It is not easy to resist the contemporary tide of thinking
and feeling which seems to sweep us irresistibly in the direction of an
acceptance of religious pluralism, and away from any confident affirmation of
the absolute sovereignty of Jesus Christ. It is not easy to challenge the
reigning plausibility structure. It is much easier to conform. The overwhelming
dominance of relativism in contemporary culture makes any firm confession of
belief suspect. To the affirmation which Christians make about
Jesus, the reply is, "Yes, but others make similar affirmations about the
symbols of their faith; why Jesus and not someone or something else?" Thus
a reluctance to believe in something leads to a state of mind in which the
Zeitgeist becomes the only ruling force. The true statement that none of us can
grasp the whole truth is made an excuse for disqualifying any claim to have a
valid clue for at least the beginnings of understanding. There is an appearance
of humility in the protestation that the truth is much greater than any one of
us can grasp, but if this is used to invalidate all claims to discern the truth
it is in fact an arrogant claim to a kind of knowledge which is superior to the
knowledge which is available to fallible human beings.

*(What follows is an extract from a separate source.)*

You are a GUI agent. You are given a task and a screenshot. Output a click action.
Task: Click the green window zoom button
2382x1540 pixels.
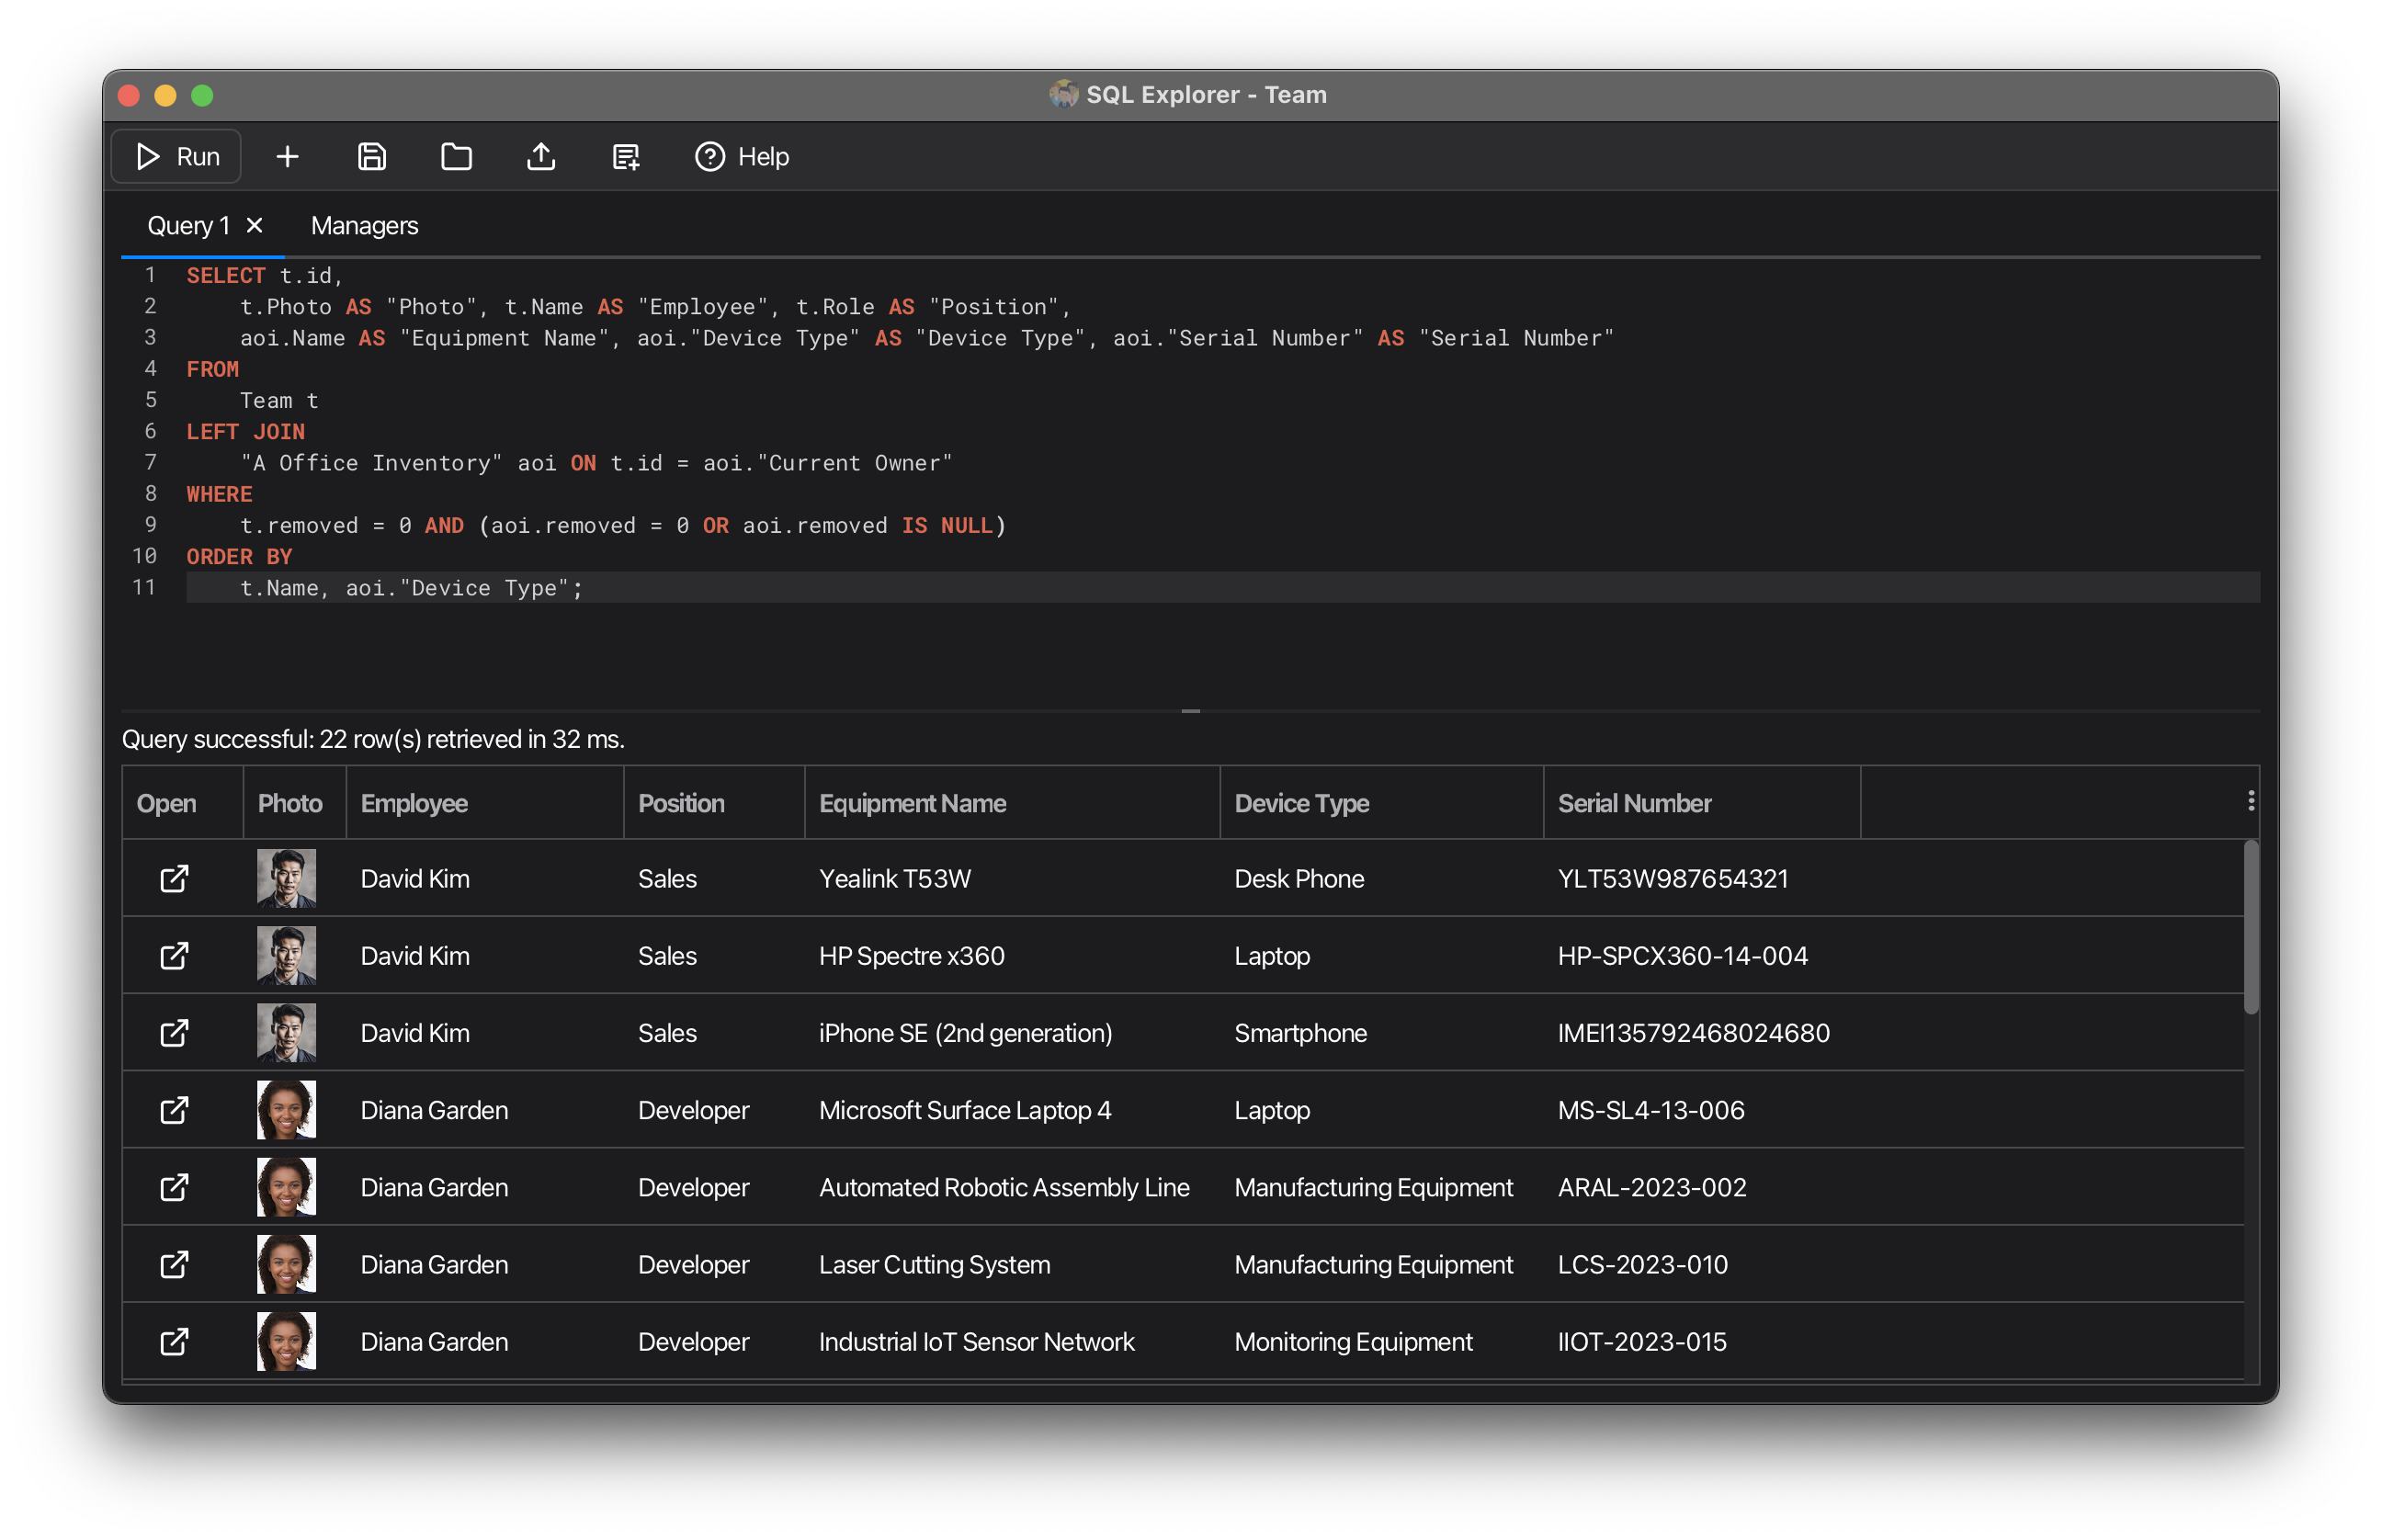tap(202, 95)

We have to ask,
"How do you know that the truth about God is greater than what is revealed
to us in Jesus?" When Samartha and others ask us, "What grounds can
you show for regarding the Bible as uniquely authoritative when other religions
also have their sacred books?" we have to ask in turn, "What is the
vantage ground from which you claim to be able to relativize all the absolute
claims which these different scriptures make? What higher truth do you have
which enables you to reconcile the diametrically opposite statements of the
Bible and the Qur'an about Jesus? Or are you in effect advising that it is
better not to believe in anything?" When the answer is, "We want the
unity of humankind so that we may be saved from disaster," the answer must
be, "We also want that unity, and therefore seek the truth by which alone
humankind can become one." That truth is not a doctrine or a worldview or
even a religious experience; it is certainly not to be found by repeating
abstract nouns like justice and love; it is the man Jesus Christ in whom God
was reconciling the world. The truth is personal, concrete, historical.